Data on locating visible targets
....................
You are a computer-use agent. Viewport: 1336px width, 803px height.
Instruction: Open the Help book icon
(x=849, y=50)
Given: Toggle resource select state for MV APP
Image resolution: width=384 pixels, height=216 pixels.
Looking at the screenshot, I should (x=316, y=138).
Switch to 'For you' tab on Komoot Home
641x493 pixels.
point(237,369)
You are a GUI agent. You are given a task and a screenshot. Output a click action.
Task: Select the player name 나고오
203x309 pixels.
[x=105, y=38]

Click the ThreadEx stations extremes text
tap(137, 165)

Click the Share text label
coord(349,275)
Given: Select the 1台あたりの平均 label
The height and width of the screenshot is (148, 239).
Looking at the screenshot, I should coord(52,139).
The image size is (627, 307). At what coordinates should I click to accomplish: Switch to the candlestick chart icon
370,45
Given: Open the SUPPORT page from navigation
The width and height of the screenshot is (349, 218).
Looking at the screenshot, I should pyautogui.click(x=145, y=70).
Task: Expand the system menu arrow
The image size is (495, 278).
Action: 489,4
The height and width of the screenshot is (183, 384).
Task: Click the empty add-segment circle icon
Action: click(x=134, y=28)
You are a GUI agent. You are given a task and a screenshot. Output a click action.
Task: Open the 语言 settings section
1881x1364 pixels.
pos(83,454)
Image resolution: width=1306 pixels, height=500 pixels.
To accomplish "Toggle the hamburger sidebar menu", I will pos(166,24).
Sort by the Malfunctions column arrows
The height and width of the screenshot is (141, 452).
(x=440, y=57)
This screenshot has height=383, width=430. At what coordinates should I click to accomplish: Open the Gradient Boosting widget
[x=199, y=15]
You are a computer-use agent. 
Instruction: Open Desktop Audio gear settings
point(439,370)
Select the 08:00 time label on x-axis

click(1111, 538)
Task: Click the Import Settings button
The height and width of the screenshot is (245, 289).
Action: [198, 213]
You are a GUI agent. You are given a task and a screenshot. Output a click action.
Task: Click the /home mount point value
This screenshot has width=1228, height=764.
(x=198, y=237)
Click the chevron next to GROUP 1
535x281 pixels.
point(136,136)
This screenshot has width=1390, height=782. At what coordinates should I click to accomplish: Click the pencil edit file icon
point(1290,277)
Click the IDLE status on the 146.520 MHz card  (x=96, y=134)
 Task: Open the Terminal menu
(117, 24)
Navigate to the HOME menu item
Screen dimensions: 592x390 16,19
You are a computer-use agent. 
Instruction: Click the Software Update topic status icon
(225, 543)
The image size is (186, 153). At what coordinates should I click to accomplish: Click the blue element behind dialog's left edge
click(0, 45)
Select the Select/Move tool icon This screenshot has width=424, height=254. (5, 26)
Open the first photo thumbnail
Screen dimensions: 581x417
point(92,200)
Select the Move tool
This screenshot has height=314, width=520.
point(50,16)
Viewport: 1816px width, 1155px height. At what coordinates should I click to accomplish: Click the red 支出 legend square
....................
What is needed:
Pick out each line in the items above that contains the string "menu", and copy every such line in full.

Correct result:
Task: Expand the system menu arrow
To accomplish "Toggle the hamburger sidebar menu", I will pos(166,24).
 Task: Open the Terminal menu
Navigate to the HOME menu item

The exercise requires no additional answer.